2,5-Diketo-D-Gluconate Hyperproducing Gluconobacter sphaericus SJF2-1 with Reporting Multiple Genes Encoding the Membrane-Associated Flavoprotein-Cytochrome c Complexed Dehydrogenases

Abstract

Gluconobacter sphaericus has not yet been used in biotransformation studies. In this study, G. sphaericus SJF2-1, which produces a diffusible pigment, was isolated from grape. The spent culture medium became dark black when the cells were grown in medium containing glucose and then autoclaved. This bacterium produced 2,5-diketo-D-gluconate (2,5-DKG) from D-glucose and D-gluconate. When 5% D-glucose was used, the conversion efficiency was approximately 52.4% in a flask culture. 2,5-DKG is a precursor of 2-keto-L-gulonic acid, which is a key intermediate in the industrial production of L-ascorbic acid. The complete genome sequence of G. sphaericus SJF2-1 was determined for the first time in the G. sphaericus species. The total size was 3,198,086 bp, with 2867 protein-coding sequences; one chromosome and six plasmids were identified. From the genome of SJF2-1, multiple genes homologous to those involved in the conversion of D-glucose to 2,5-DKG were identified. In particular, six different genes encoding membrane-associated flavoprotein-cytochrome c complexed dehydrogenase were identified and divided into two different lineages. This study suggests the potential of G. sphaericus SJF2-1 to mass-produce 2,5-DKG and other D-glucose oxidation products.

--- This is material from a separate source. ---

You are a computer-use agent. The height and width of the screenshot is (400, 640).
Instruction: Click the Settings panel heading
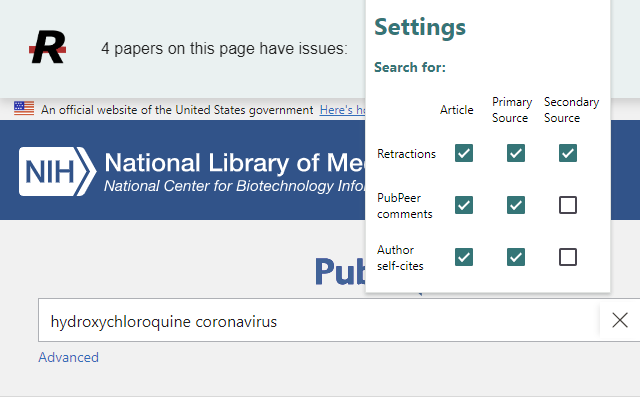tap(420, 27)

Keywords: 2,5-diketo-D-gluconate; D-gluconate; D-glucose biotransformation; Gluconobacter sphaericus; L-ascorbic acid; membrane-associated flavoprotein-cytochrome c complexed dehydrogenase.

Figure 1

Biotransformation of D-glucose to 2-KLG via formation of 2,5-DKG, and synthesis of L-ascorbate from 2-KLG by chemical reactions.

Figure 2

Culture properties of SJF2-1. (a) Production of a diffusible light brown pigment by SJF2-1 grown on YPD agar. (b) Cells under a phase-contrast microscope. Bar, 1 µm. (c) A black-colored product formed by autoclaving the YPD culture solution of SJF2-1. (d) Growth inhibition of Fusarium moniliforme var. subglutinans (white mycelia) by SJF2-1 on YPD agar.

Figure 3

Analyses of D-glucose and sugar acid formed by Gluconobacter sphaericus SJF2-1. (a) TLC analysis (1: D-glucose 40 µg, 2: D-gluconate 400 µg, 3: 2-KG 40 µg, 4: 5-KG 40 µg, 5: YPP + 1% D-glucose, 6: YPP + 1% D-gluconate, 7: YPP + 1% 2-KG, 8: YPP + 1% 5-KG); (b) LC/MS analysis of product formed by D-glucose; (c) HPLC chromatograms of standards in red and culture supernatants in black with indicated substrate.

Figure 4

Time course of D-glucose fermentation by Gluconobacter sphaericus SJF2-1. Cells were cultured in 50 mL of YPP + 5% D-glucose medium as described in Materials and Methods. Sampling times are indicated. The results are from three independent experiments.

Figure 5

Genome comparison of Gluconobacter sphaericus SJF2-1 (reference) with indicated Gluconobacter strains conducted using RAST (outside tracks), and GC skew and GC content plots of SJF2-1 (inside). Tracks from the Gluconobacter strains represent pairwise BLAST comparisons between the ORFs of each strain to the ORFs of the SJF2-1 genome, with percentages of identity represented with different colors shown in the legend.

Figure 6

D-glucose oxidation pathway to 2,5-DKG and homologous genes encoding enzymes of the catalytic steps by SJF2-1. The genes in the arrows have been functionally demonstrated in different species, and the SJF2-1 genes in the boxes are homologous to the respective genes in the arrows. Gene clusters with the highest homology are shown in bold. Numbers in parentheses indicate the percentage of amino acid sequence identity compared to the genes in the arrows.

Figure 7

Rooted phylogenic tree of the subunits of the membrane-associated flavoprotein-cytochrome c complexed dehydrogenases using the Maximum likelihood algorithm. Trees are scaled by the amino acid distance between proteins. Bootstrap values with 1000 rapid bootstrap replicates are shown. The protein IDs of the gene clusters are shown. (a) Small subunit; (b) flavoprotein (large subunit); (c) cytochrome c subunit. GDase and KGDase for gluconate 2-dehydrogenase and 2-keto-D-gluconate dehydrogenase families, respectively.